Having just gone behind the scenes with Long Beach residents at the Southeast Resource Recovery Facility (SERRF), a recycling and solid waste-to-energy plant, I was pleased to see that when one “googles” SERRF that you find a case study on the US Dept of Energy’s website about the project.
SERRF took ten years to come on line in 1988 and is similar to plants in Germany and Japan that take waste (garbage) and burn it, clean up the gases produced and recycle the ash produced and convert the steam generated into electricity which is sold to Southern California Edison.
Our tour was amazing.

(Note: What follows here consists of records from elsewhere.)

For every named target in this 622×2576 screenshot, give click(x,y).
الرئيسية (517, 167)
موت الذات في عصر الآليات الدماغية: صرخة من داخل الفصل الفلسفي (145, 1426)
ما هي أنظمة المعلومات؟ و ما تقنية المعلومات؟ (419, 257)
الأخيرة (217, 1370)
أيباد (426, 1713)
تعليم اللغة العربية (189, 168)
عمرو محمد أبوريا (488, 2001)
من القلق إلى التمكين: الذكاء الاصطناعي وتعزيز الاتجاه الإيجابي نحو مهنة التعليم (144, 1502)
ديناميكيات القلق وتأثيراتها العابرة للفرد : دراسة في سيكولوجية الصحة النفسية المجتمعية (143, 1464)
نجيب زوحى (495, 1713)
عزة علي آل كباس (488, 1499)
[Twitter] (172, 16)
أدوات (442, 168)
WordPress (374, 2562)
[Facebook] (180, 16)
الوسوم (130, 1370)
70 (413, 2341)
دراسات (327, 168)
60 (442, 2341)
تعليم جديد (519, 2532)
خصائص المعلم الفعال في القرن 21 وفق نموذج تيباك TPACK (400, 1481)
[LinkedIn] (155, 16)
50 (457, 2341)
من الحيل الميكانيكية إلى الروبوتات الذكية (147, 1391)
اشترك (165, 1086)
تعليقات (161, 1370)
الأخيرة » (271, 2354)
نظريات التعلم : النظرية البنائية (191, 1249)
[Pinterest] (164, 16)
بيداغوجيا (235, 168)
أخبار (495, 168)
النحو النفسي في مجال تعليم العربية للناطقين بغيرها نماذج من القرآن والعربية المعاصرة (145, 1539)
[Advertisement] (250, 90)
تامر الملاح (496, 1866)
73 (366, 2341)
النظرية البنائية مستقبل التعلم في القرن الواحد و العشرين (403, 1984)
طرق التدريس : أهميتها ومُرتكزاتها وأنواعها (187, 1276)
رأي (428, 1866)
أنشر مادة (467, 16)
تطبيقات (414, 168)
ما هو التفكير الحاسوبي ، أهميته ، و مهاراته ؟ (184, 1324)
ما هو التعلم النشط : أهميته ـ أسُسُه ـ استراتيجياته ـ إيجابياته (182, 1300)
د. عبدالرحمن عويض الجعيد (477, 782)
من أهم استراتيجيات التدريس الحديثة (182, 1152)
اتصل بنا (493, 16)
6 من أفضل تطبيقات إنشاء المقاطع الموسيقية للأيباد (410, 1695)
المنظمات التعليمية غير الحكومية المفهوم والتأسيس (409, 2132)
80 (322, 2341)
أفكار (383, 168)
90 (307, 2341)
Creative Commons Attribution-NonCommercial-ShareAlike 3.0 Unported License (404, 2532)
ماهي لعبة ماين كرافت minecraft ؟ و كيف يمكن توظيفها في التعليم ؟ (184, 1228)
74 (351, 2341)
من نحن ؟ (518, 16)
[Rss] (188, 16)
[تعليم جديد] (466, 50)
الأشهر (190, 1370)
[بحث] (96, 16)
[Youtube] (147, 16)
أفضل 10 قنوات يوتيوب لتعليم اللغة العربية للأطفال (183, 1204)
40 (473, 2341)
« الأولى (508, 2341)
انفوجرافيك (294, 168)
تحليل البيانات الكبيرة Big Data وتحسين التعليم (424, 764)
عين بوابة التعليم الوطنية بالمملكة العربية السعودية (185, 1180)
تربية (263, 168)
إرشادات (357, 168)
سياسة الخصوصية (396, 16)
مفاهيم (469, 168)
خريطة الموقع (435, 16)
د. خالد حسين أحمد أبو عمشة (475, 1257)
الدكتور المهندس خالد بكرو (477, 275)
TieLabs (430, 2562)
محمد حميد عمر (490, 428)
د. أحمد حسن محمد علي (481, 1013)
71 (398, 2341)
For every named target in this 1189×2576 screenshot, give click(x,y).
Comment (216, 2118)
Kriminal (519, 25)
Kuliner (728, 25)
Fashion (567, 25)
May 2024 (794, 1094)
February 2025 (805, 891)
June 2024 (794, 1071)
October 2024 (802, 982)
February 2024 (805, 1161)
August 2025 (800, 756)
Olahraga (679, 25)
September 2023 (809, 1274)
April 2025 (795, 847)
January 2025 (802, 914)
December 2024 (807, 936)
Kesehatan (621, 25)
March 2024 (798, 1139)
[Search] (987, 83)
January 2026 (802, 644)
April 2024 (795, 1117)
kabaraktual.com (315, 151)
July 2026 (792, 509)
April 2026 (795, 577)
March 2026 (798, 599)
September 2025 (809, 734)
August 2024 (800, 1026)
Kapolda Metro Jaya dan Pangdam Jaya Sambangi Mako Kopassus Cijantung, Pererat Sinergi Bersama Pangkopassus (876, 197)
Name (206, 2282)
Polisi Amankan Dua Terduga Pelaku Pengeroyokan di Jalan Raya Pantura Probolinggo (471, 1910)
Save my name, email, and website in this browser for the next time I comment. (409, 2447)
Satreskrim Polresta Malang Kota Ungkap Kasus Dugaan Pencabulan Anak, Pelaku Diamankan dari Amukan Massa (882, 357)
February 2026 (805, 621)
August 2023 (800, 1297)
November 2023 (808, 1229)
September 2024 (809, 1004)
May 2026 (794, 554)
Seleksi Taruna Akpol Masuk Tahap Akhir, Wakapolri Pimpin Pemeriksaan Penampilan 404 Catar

It began with a detailed briefing of how the plant works, its funding, its future. SERRF processes approximately 1,290 tons of municipal solid waste each day, generating up to 38 MW of electricity. It also serves as the site where law enforcement can dispose of narcotics.
SERRF is owned by a Joint Powers Authority formed by the City of Long Beach and the Los Angeles County Sanitation District No. 2.
SERRF allows a reduction in garbage being placed in landfills (Puente Hills and in Orange County) which in turn keeps charges to consumers lower than if landfills were used.
Garbage trucks dump their loads and then e-waste or what is called white goods – refrigerators and washing machines are sorted out and the scrap is sold. The remaining waste is incinerated and the toxic gases and residue are scrubbed. (I saw the furnace and it probably is the closest thing on earth to what hell might look like.) The resulting ash is hauled to the landfills and used as pavement for the roads that go into the landfill. In other countries, the ash is used to pave all streets.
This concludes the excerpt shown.